▶ _EXERCISE BRIEF_: Search the records that follow and extract every line containing the string "agent".

SOURCE RECORDS below:

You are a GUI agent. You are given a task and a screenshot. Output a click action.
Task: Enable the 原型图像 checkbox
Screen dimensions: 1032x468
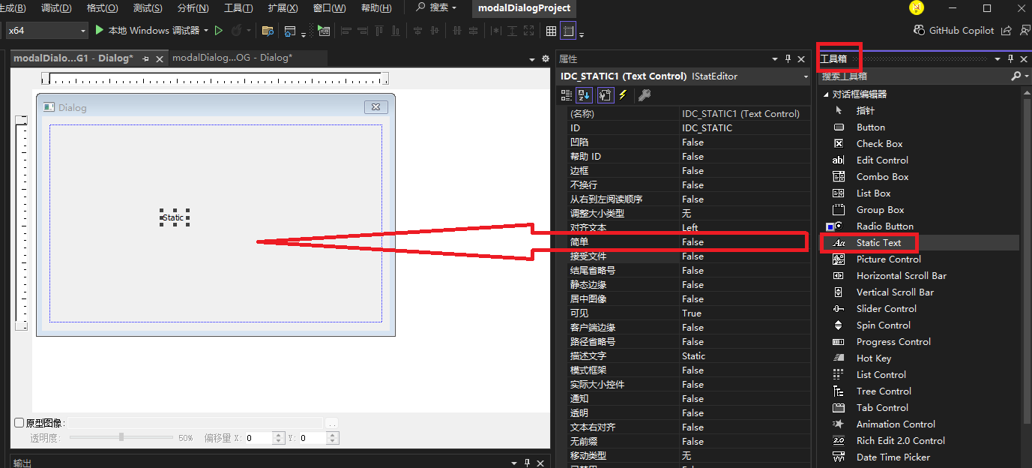(20, 422)
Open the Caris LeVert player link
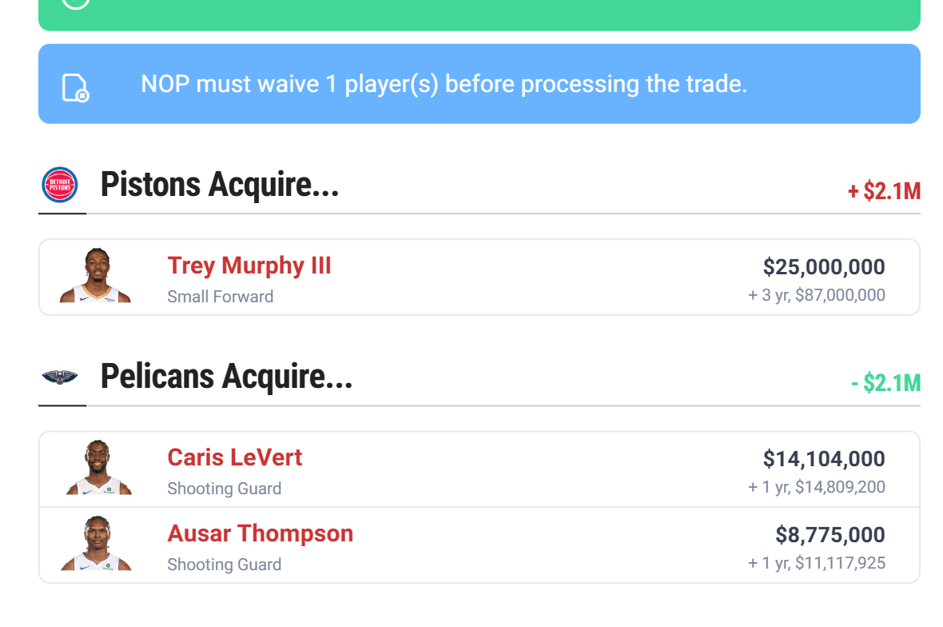This screenshot has width=943, height=627. tap(235, 457)
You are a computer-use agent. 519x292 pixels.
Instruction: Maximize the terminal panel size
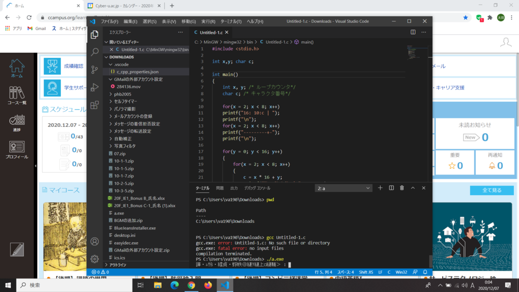413,188
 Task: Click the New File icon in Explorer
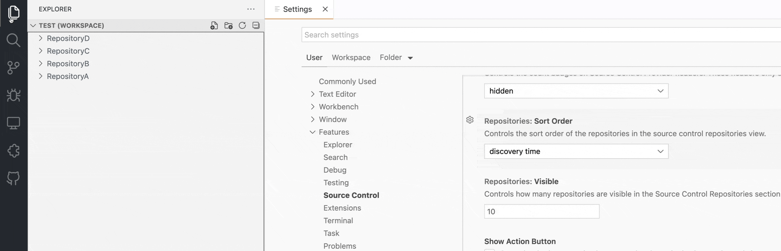pos(214,26)
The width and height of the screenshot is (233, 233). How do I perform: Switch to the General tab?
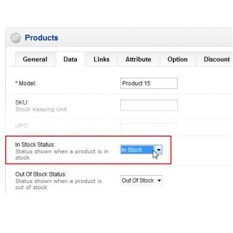coord(35,59)
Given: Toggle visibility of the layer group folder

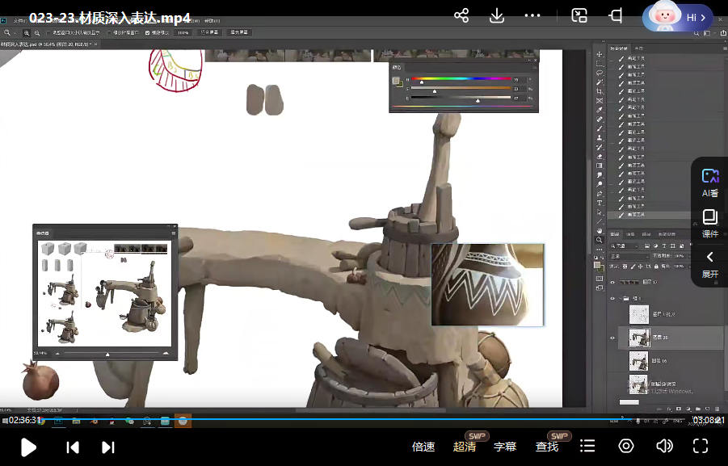Looking at the screenshot, I should click(x=612, y=298).
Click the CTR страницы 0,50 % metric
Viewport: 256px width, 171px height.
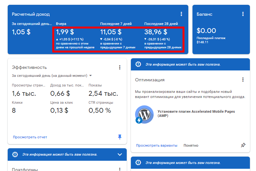coord(99,110)
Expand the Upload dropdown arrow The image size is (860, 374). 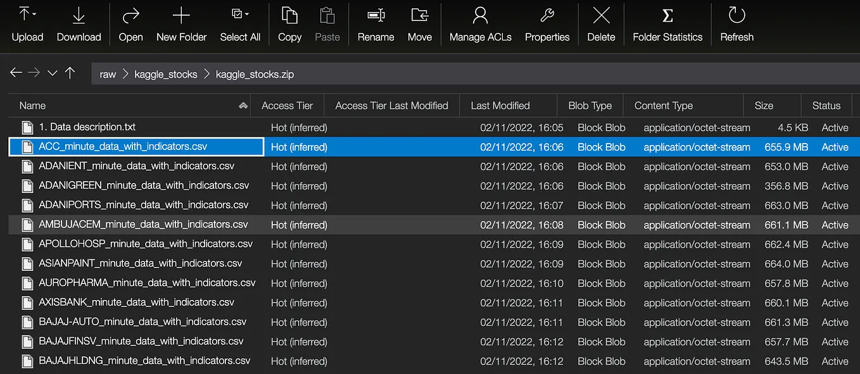pos(34,13)
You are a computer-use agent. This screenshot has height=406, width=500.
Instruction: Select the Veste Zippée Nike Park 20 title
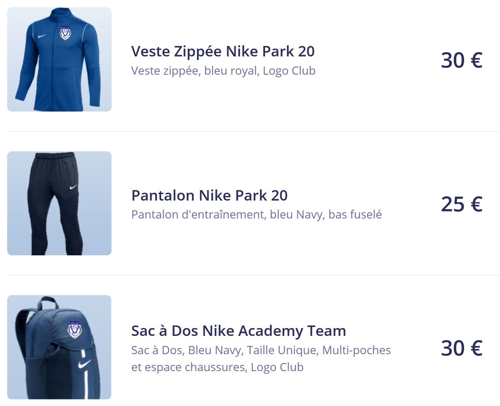coord(223,52)
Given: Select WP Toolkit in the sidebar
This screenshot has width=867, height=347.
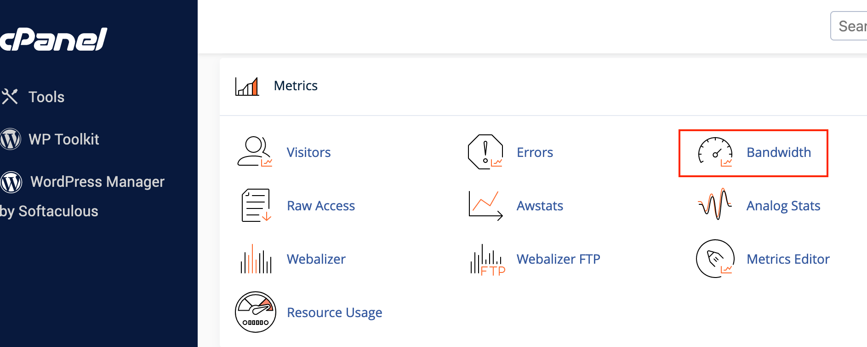Looking at the screenshot, I should pyautogui.click(x=63, y=139).
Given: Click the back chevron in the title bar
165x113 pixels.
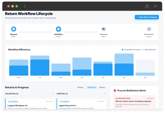Looking at the screenshot, I should tap(25, 6).
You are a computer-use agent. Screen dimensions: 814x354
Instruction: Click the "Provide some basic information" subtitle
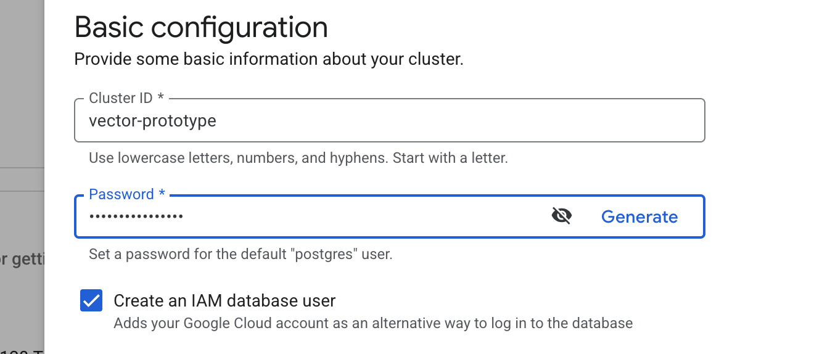pos(268,60)
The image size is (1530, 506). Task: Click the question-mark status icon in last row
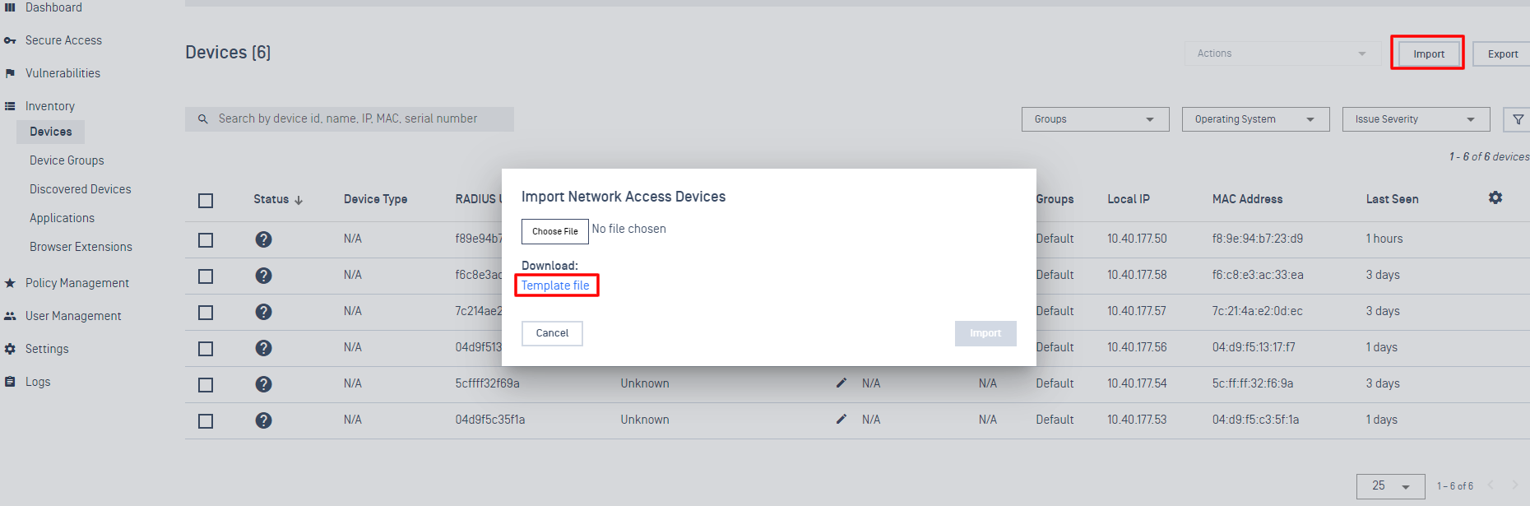point(263,420)
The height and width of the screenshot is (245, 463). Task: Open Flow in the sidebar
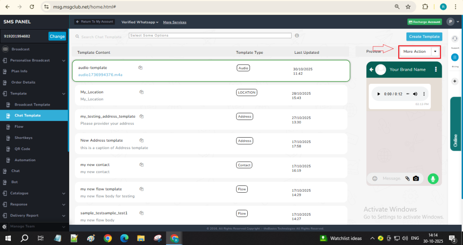pos(19,127)
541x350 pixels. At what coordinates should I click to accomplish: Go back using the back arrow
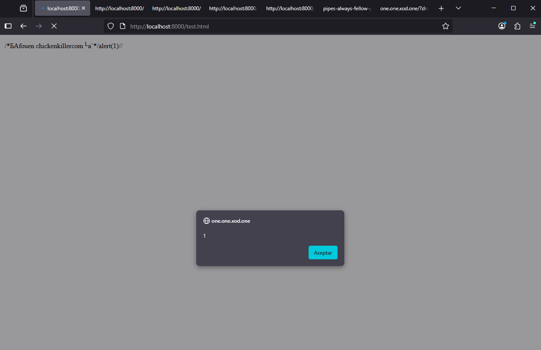[x=23, y=26]
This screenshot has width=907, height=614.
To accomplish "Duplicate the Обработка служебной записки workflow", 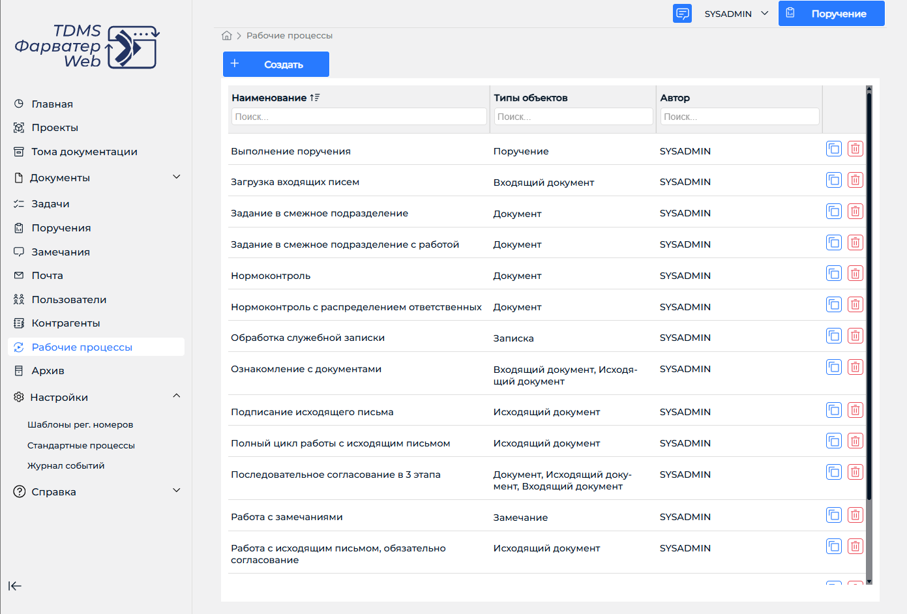I will click(834, 336).

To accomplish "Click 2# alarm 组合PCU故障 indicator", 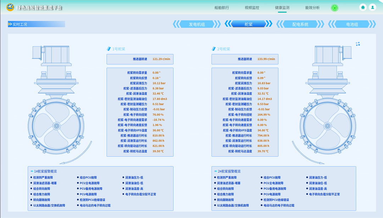I will (x=272, y=178).
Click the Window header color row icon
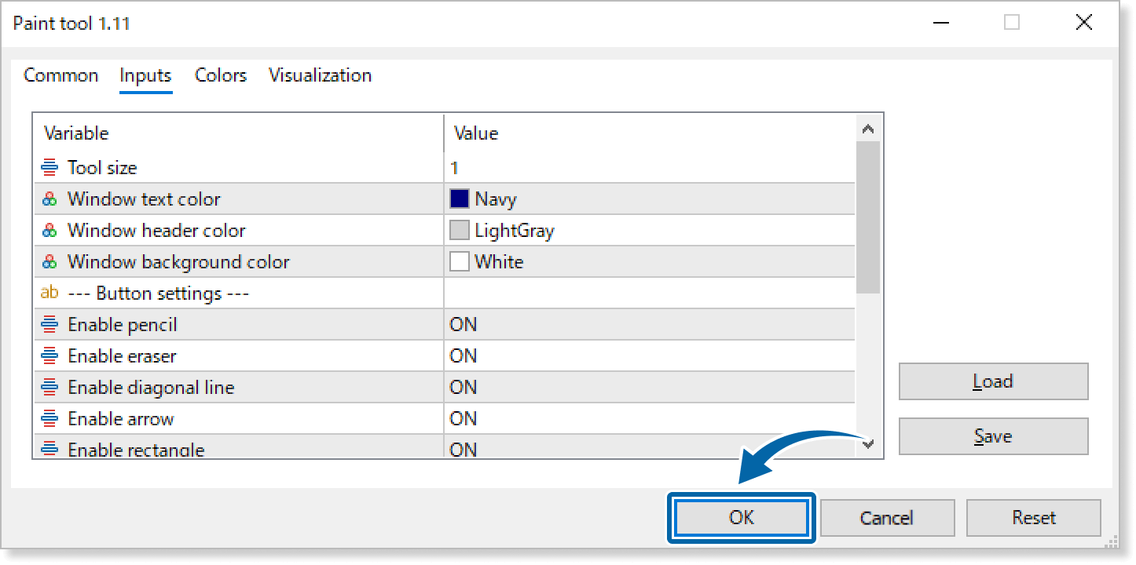The height and width of the screenshot is (565, 1136). coord(49,231)
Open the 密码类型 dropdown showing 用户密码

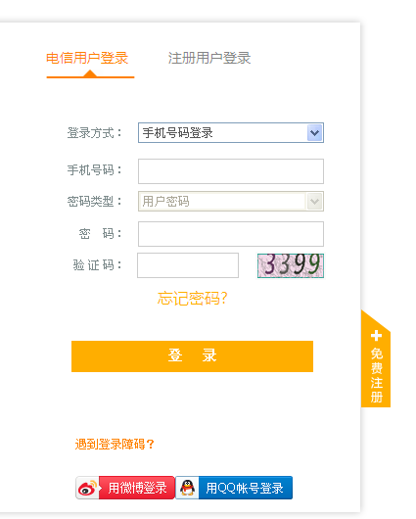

End of SOURCE RECORDS.

▶ _TASK SOLUTION_:
You are a GUI agent. You are given a task and a screenshot. Output a click action.
You are a computer-use agent. 519x292 pixels.
You are a computer-use agent. This screenshot has height=406, width=500.
You are a computer-use agent. Screen dimensions: 814x354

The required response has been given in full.